There is nothing wrong with waving the white flag. Caregiving is a difficult, emotional activity.
You may want to convince your husband to consider a move into a local assisted living community. Some are more affordable than others, especially if she is mobile and continent. HAVE HIM work up a plan to divide "extra" fees among all family members on his side. Maybe $100 each a month would do it and it wouldn't be so financially draining.
Of course, it's your mother-in-law that feels she is a burden. She's part of the 'Silent Generation' who lived through the Depression, WW2, McCarthism, Korea and more. They were taught to "say something nice or don't say anything." They keep their feelings to themselves. But, this doesn't mean that you should sacrifice your life when others won't step up.
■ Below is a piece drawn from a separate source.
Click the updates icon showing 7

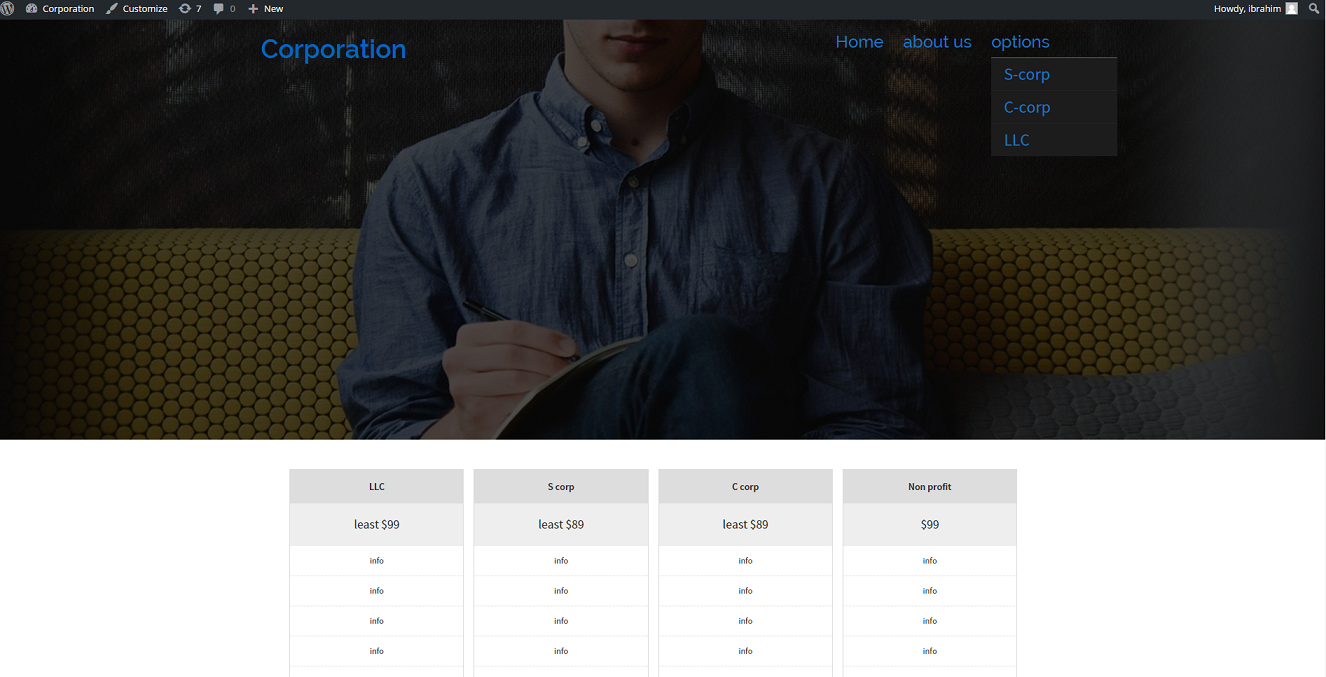tap(185, 9)
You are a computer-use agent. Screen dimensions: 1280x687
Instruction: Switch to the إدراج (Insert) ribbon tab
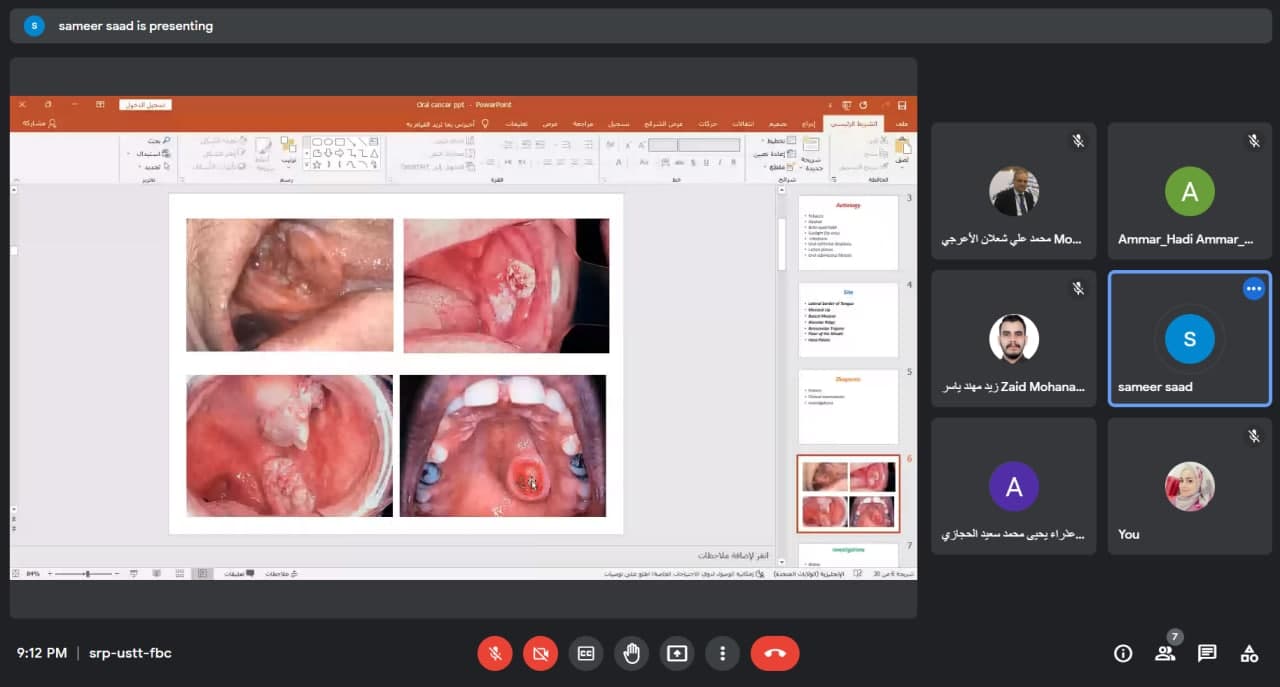point(809,123)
At 62, it won't be long before you'll be in her place.
Jan 06, 2016 - 03:11 PM
First let me start off by saying, I totally understand, been there... however, what I've learned is that we teach people how to treat us. My brothers-in-law stayed far away when their mother and father became afflicted with dementia. We had a family pow-wow. Set up a conference line for all those out of state. You cannot move your mother-in-law around like a piece of heirloom furniture, but they certainly can come to you since she lives with you. In addition to that, create a bank account that everyone is expected to deposit into so that a caregiver can be hired. Let them know that as of X you are not the caregiver. It's tough love, certainly, but it has to occur. You can also look into having your MIL move into an appropriate senior living community, again with everyone paying for it. There are also communities out there that offer respite care (the respite is for YOU, however, your MIL will live there for a while, short term). There are also lending companies that allow of multiple people listed as guarantors. If you're afraid it may come down to an argument, ask your pastor or minister to sit in, or engage a senior living advisor for assistance. I hope this has helped.